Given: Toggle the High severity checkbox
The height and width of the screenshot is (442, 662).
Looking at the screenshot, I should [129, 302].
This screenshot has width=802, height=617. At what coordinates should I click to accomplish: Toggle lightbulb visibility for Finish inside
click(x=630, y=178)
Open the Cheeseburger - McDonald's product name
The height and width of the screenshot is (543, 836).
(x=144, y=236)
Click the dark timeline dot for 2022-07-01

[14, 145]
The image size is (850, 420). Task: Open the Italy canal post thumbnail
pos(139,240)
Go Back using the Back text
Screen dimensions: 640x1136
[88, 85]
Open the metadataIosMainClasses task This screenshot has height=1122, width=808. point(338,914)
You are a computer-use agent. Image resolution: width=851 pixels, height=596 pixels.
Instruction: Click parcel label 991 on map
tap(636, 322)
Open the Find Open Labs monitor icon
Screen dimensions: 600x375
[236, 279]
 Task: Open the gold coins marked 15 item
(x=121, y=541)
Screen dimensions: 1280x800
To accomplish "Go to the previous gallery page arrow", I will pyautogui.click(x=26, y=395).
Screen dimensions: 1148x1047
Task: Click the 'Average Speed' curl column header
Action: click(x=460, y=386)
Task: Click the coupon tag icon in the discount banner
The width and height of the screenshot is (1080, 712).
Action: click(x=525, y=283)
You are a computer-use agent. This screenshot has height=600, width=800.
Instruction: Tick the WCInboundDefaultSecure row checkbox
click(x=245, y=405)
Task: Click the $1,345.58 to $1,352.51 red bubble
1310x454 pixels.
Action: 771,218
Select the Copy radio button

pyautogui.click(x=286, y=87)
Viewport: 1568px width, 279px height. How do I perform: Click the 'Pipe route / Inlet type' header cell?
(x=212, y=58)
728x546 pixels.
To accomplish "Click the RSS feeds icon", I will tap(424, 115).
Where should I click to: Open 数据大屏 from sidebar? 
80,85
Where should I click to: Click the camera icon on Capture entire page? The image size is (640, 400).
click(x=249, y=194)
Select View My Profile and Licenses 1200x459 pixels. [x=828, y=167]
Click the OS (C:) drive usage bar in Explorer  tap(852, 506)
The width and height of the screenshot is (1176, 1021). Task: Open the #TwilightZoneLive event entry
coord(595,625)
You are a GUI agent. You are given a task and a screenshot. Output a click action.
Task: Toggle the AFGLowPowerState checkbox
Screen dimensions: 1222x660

☆ ☆ ☆ ☆ ☆ ☆ ☆

§ **Direction**
Please gather each line of the entries above that contains the word "pixels" and copy every such line in full.

§ **Final answer**
You are a computer-use agent. Image resolution: width=851 pixels, height=596 pixels.
1310x454 pixels.
728x546 pixels.
Select View My Profile and Licenses 1200x459 pixels. [x=828, y=167]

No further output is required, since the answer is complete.